Minister of Housing and Public Works
- In office 12 January 2014 – 7 January 2019
- Prime Minister: Sheikh Hasina
- Preceded by: Mainul Hosein
- Succeeded by: SM Rezaul Karim
- In office 12 March 1999 – 15 July 2001
- Prime Minister: Sheikh Hasina
- Preceded by: Afsaruddin Ahmad
- Succeeded by: Abdul Muyeed Chowdhury

Minister of Civil Aviation and Tourism
- In office 31 December 1997 – 15 July 2001
- Prime Minister: Sheikh Hasina
- Preceded by: Sheikh Hasina
- Succeeded by: Syed Ishtiaq Ahmed

Member of Parliament for Chittagong-1
- In office 25 January 2009 – 2 November 2023
- Preceded by: Mohamad Ali Jinnah
- Succeeded by: Mahboob Rahman Ruhel
- In office September 1996 – 13 July 2001
- Preceded by: Obaidul Huq Khandaker
- Succeeded by: Mohamad Ali Jinnah
- In office 10 July 1986 – 6 December 1987
- Preceded by: Obaidul Huq Khandaker
- Succeeded by: Abu Salek
- In office 7 April 1973 – 6 November 1975
- Preceded by: Constituency created
- Succeeded by: Obaidul Huq Khandaker

Personal details
- Born: 12 January 1943 Chittagong, Bengal Province, British India
- Died: 13 May 2026 (aged 83) Dhaka, Bangladesh
- Party: Bangladesh Awami League
- Spouse: Ayesha Sultana
- Children: Mahboob Rahman Ruhel (son)
- Occupation: Politician, engineer

= Mosharraf Hossain (politician, born 1943) =

Bangladeshi politician (1943–2026)

Mosharraf Hossain (known as Engineer Mosharraf Hossain; 12 January 1943 – 21 June 2026) was a Bangladeshi politician and industrialist. He was a member of the Bangladesh Parliament and the minister of the Ministry of Housing and Public Works from 2014 until 2016. After his graduation from University of Engineering and Technology, Lahore in 1966 he joined politics and was elected as a Member of the Provincial Assembly (MPA) of what was then East Pakistan in 1970. In the political arena, he is the presidium member (no. 1), the highest policy-making post of the Awami League, the oldest and traditional political organisation of the country. His constituency is Chittagong-1 (Mirsharai). He served the Ministry of Civil Aviation and Tourism in the Awami League government in 1996. He made significant contributions to the Bangladesh Liberation War in 1971. He served as the minister in charge of the Ministry of Housing and Public Works till 6 January 2019.

==Political career==
Mosharraf Hossain began his political career as a member of the East Pakistan Provincial Council in 1970. He fought in the 1971 Bangladesh Liberation War. He was elected a member of parliament in 1973, 1986, 2008, 2014, and 2018.In August 2013, Hossain was included in the Awami League Central Working Committee.After the general election in 1996, Hossain was appointed the Minister of Civil Aviation and Tourism. In 2014, he was appointed the Minister of Public Works and Housing.
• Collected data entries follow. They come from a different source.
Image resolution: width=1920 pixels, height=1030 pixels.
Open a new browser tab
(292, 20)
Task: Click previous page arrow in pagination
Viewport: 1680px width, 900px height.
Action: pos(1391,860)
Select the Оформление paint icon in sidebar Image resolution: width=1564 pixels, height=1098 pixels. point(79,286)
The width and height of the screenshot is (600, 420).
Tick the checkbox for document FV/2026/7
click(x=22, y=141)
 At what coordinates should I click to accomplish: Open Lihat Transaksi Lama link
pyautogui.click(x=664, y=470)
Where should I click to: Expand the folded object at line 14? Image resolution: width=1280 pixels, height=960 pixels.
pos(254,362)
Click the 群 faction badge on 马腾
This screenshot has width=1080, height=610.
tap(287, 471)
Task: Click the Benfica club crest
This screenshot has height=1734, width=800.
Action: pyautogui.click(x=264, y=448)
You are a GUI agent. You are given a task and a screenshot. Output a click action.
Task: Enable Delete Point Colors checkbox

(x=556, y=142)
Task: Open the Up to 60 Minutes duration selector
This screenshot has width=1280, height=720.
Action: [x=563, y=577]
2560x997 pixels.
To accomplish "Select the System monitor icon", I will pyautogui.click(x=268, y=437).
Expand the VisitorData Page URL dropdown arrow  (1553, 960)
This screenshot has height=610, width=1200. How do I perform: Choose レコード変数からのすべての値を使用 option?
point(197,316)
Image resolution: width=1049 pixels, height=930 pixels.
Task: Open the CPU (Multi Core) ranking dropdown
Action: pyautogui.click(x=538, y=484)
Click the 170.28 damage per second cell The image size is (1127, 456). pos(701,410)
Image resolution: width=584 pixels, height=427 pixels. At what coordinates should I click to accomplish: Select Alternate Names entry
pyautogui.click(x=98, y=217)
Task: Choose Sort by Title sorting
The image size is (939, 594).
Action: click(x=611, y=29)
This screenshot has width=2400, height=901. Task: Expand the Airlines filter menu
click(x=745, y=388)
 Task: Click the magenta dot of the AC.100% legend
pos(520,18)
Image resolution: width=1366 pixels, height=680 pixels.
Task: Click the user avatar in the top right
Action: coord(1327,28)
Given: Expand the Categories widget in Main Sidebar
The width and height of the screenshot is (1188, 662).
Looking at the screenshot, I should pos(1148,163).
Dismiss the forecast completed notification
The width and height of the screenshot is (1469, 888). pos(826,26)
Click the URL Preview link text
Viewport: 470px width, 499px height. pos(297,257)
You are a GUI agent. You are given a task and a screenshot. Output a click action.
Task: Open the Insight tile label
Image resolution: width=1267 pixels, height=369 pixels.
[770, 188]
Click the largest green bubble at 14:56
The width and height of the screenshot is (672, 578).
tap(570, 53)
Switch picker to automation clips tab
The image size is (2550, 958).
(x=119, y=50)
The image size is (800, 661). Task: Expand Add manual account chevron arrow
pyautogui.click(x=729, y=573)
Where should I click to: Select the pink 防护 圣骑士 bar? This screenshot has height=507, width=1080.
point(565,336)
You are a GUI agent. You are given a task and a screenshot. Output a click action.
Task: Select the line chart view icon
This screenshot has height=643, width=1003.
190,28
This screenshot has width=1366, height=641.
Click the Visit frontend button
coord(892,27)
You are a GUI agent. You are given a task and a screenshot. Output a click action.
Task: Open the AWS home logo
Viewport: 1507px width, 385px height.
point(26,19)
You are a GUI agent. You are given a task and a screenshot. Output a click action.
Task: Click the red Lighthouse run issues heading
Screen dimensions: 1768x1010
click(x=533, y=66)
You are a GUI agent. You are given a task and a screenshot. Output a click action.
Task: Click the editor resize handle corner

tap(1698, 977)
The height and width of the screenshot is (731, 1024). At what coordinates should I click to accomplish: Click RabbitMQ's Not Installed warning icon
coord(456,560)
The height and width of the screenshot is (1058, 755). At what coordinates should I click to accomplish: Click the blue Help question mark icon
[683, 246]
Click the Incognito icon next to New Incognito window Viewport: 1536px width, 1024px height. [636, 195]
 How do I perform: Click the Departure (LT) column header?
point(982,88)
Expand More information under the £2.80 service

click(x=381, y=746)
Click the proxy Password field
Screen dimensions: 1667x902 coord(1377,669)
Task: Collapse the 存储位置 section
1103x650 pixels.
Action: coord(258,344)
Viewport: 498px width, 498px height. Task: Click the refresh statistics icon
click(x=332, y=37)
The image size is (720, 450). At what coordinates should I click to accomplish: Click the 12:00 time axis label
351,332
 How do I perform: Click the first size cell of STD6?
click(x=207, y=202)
In January 2019, Hossain was among a number of senior Awami League leaders who were dropped from the new cabinet of ministers.After serving seven terms as a member of parliament from Chittagong-1, Mosharraf Hossain handed his nomination to his son, Mahboob Rahman (Ruhel), who was elected in the 12th national polls on 7 January 2024.

== Business career ==
Hossain was co-owner of Sayeman Beach Resort. His father Sayedur Rahman built the hotel in 1964. He converted it into a resort with 75 rooms as the new owner.

The Anti-Corruption Commission filed charges against Hossain in May 2007 over irregularities in the allocation of commercial land in Chittagong. On 26 January 2018, a court in Chittagong found him innocent of all charges.

== Personal life and death ==
Hossain was born in Chittagong, Bengal Province, British India on 12 January 1943. He was married to Ayesha Sultana.

Following the political transition and the fall of the Awami League administration, Hossain was arrested by law enforcement officers in the Basundhara Residential Area of Dhaka on 27 October 2024. He faced multiple charges and was held at the Chittagong Central Jail before falling ill. Due to deteriorating health, including diabetes and dementia, he was hospitalised and eventually secured bail for all cases on 14 August 2025.

While undergoing medical treatment at the Square Hospital, Hossain's condition deteriorated and he died at around 10:20 p.m. on 13 May 2026, at the age of 83.